## [Stored items]
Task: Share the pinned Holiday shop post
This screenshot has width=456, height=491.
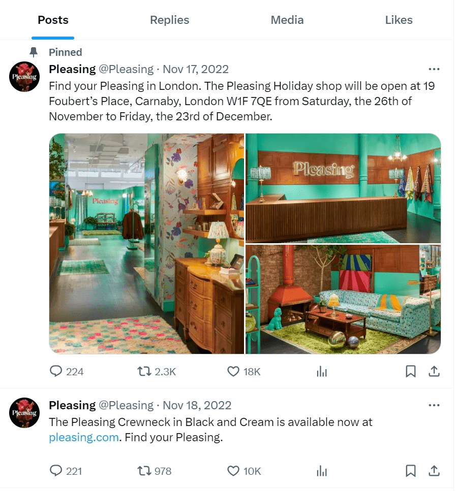Action: tap(434, 372)
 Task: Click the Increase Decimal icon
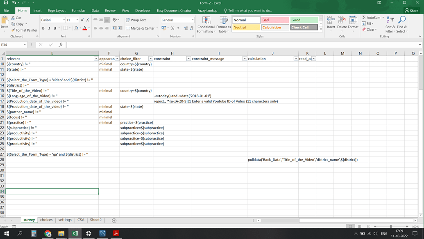[x=186, y=28]
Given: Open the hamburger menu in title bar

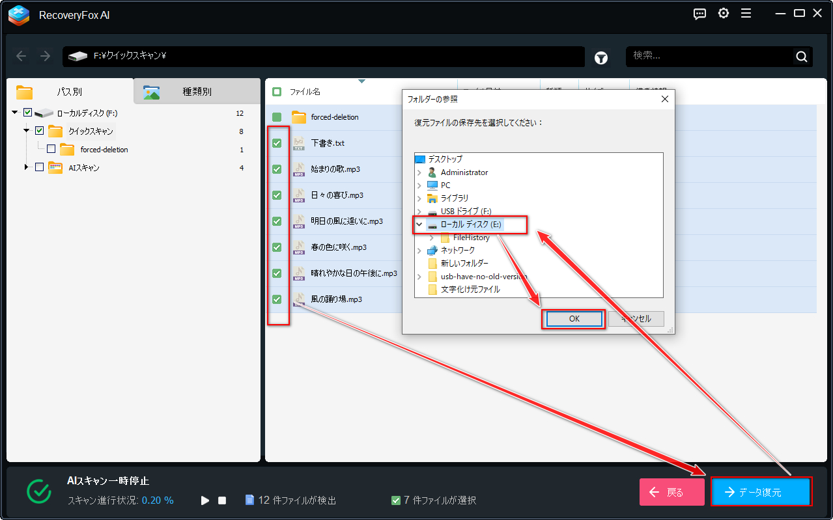Looking at the screenshot, I should (746, 14).
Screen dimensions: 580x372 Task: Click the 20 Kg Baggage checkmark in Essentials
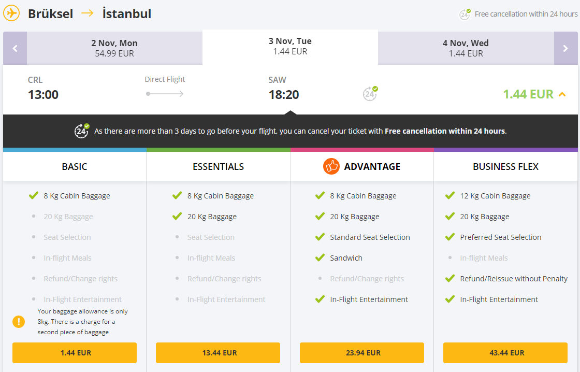pos(177,216)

## [Task prompt]
Your copy of the entries should be exact and free of pictures.

## [Result]
Task: Share the pinned Holiday shop post
This screenshot has width=456, height=491.
Action: tap(434, 372)
 Task: Click the Increase Decimal icon
[x=186, y=28]
Given: Open the hamburger menu in title bar

Looking at the screenshot, I should (746, 14).
Screen dimensions: 580x372 Task: Click the 20 Kg Baggage checkmark in Essentials
pos(177,216)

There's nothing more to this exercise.